In order to understand biases and exclusion in academe, it’s best to consider who comprises it. Professors, for instance, are overwhelmingly relatively affluent, urban and suburban whites who graduated with terminal degrees from the top programs in their fields.
These kinds of folks don’t just dominate academia. They are the primary producers and consumers of most content produced in the “symbolic professions.”
People who share this background tend to vary in dramatic and systematic ways from most other Americans. They perceive and think about the world differently. They have different emotional tendencies than most people. They have highly idiosyncratic political preferences and modes of engagement. And then tend to be disdainful and intolerant towards those whose perspectives diverge from their own.
These differences, which are large under ordinary circumstances, grew much larger and more salient after 2011 — including and especially in higher ed – fueling mistrust and polarization around academic institutions, professors, and their teaching and research.
When people talk about these differences, they often focus narrowly on political affiliation or political ideologies: professors are overwhelmingly Democrats and tend to identify with the “left.” However, in many respects, this misses the forest for the trees.
For instance, understanding these institutions as “left” can’t easily account for the militant response schools mounted against students protesting the ongoing Israeli offensive in Gaza. Nor can it explain why higher ed institutions are some of the most hierarchical and parochial institutions in America. Nor can it be easily reconciled with the central and growing role these institutions play in the production and legitimation of inequality.
In reality, colleges and universities have never been woke. Instead, it’s more apt to understand these institutions as oriented around the interests and worldviews of highly-educated and relatively well-off urban and suburban whites – often at the expense of the marginalized and disadvantaged in society – “social justice” discourse notwithstanding.
We can see this reality at work, for instance, in how efforts to make it easier to purge or censor scholars for coloring outside the “correct” ideological lines tend to undermine conservatives, yes, but also racial and ethnic minorities, immigrants, faculty from nontraditional backgrounds, contingent faculty, and faculty at land-grant public universities.
These trends are actually interrelated. Ethnic and religious minorities, immigrants, Americans from small towns and rural areas, etc. are significantly more likely to be socially conservative than urban and suburban whites from relatively well-off backgrounds. People from less affluent backgrounds and less prestigious schools are less likely to be “up” on contemporary moral and intellectual fads – they’re less likely to know what the “correct” thing to do and say is and, as a consequence, are more likely to run afoul of highly refined rules and norms.
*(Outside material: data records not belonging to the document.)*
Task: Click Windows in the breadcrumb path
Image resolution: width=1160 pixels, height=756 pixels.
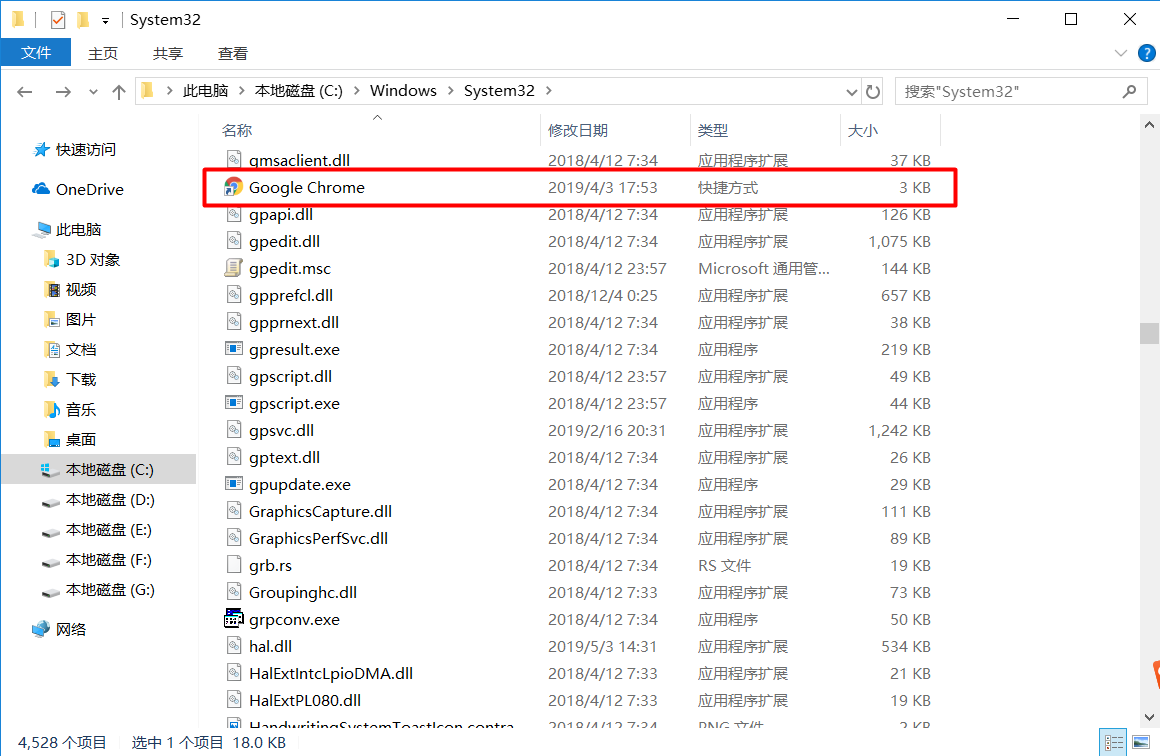Action: tap(403, 90)
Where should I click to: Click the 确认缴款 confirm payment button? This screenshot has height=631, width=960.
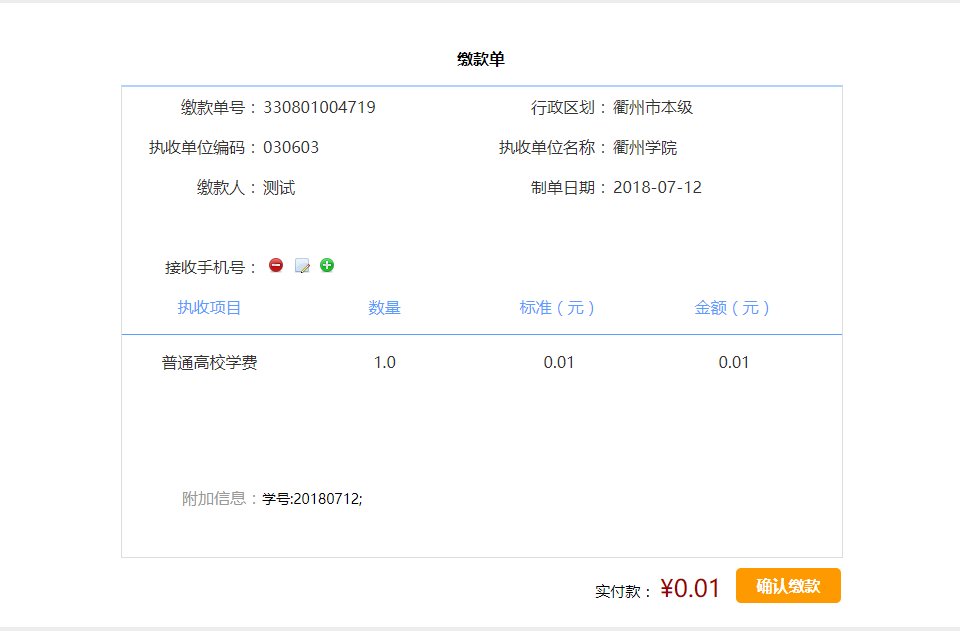pos(788,586)
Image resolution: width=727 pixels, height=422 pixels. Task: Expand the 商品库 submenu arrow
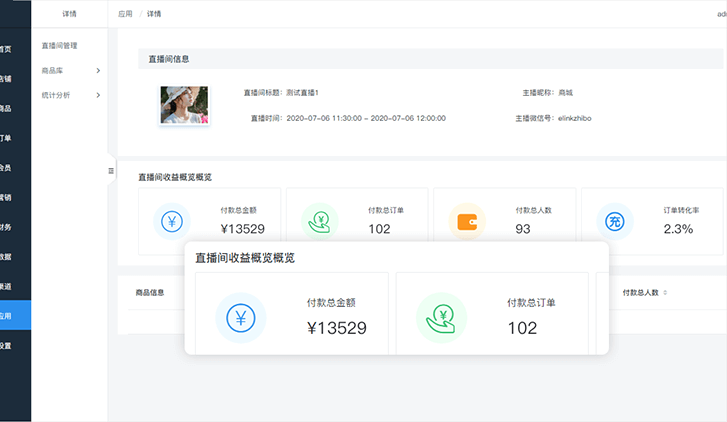[x=98, y=70]
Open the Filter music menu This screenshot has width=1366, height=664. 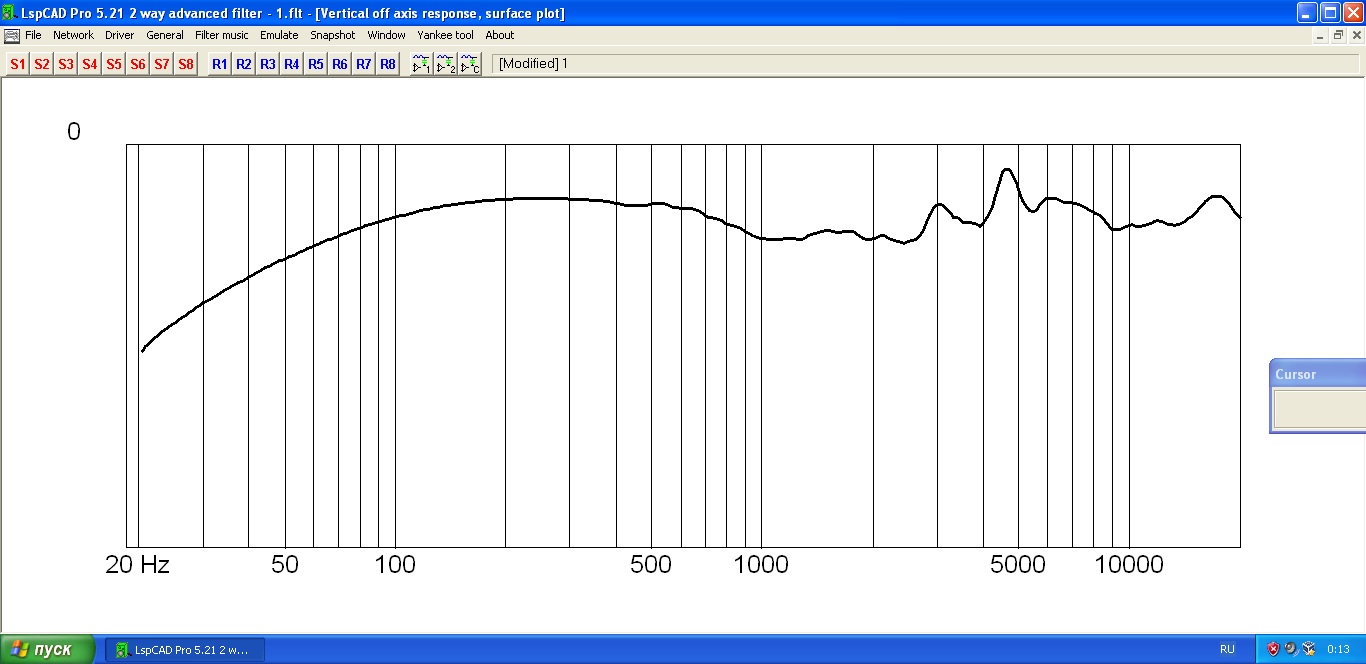pyautogui.click(x=221, y=35)
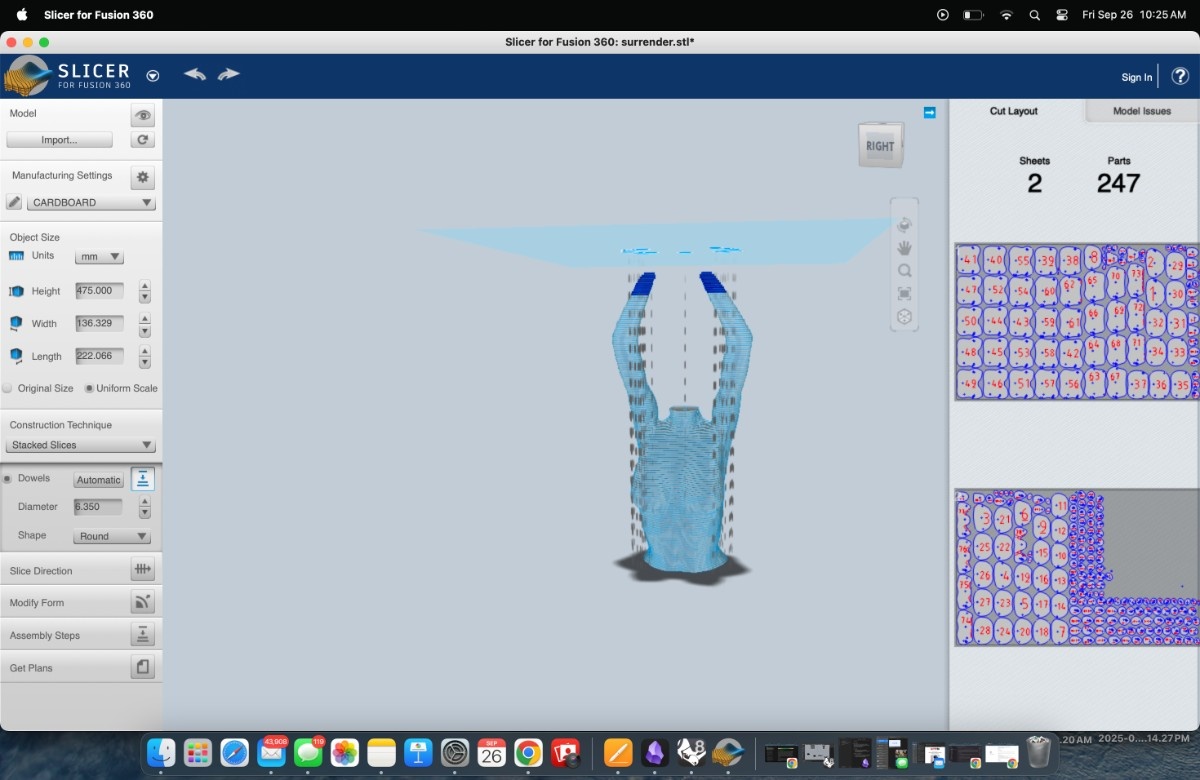
Task: Switch to the Model Issues tab
Action: 1142,111
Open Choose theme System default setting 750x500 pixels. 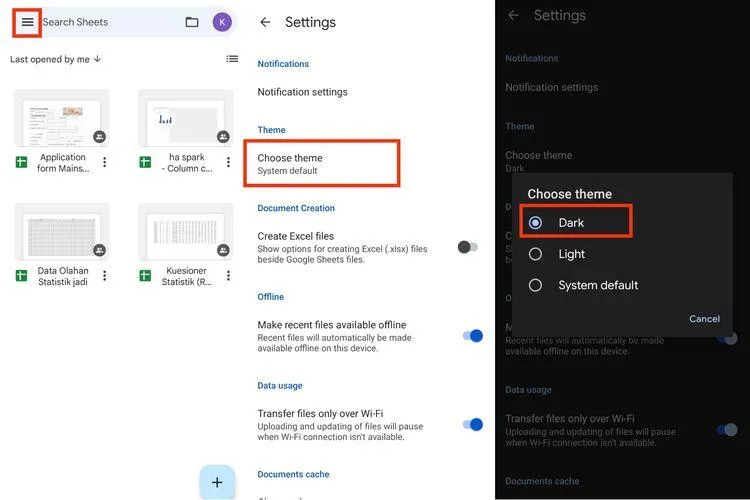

Put another way, inculcating an environment that is hostile to more ‘traditional’ values and worldviews, although typically carried out in the name of diversity and inclusion, will often have the perverse effect of excluding, alienating and/or creating a more precarious situation for those who are already underrepresented and marginalized in elite spaces.
When we try to understand why it is that so many ‘people of color,’ or people from low-income, immigrant backgrounds or otherwise ‘nontraditional’ backgrounds feel as though they don’t ‘belong’ in symbolic economy spaces — whether we’re talking about elite K-12 schools, or colleges and universities, or professional settings — this is likely a big, and underexplored, part of the story. Rather than being insufficiently progressive, these institutions may instead be too homogenous and extreme in their ideological bearings. They may be too fiercely oriented around the idiosyncratic (ostensibly emancipatory) belief systems of white elites, and too oriented around serving their agendas.
Relatively affluent, highly-educated, urban and suburban whites are the Americans most likely to self-identify as feminists, antiracists, environmentalists, “allies” to LGBTQ people, etc. They’re the people most likely to have mastered “social justice” discourses. They are the people most skilled at leveraging institutions to punish people who say or do the “wrong” thing with respect to race, gender, sexuality, etc. If universities seem “woke,” this is downstream from the fact that these institutions are dominated by a narrow and idiosyncratic slice of society who deploy “social justice” as a weapon in their struggles over power, resources and status.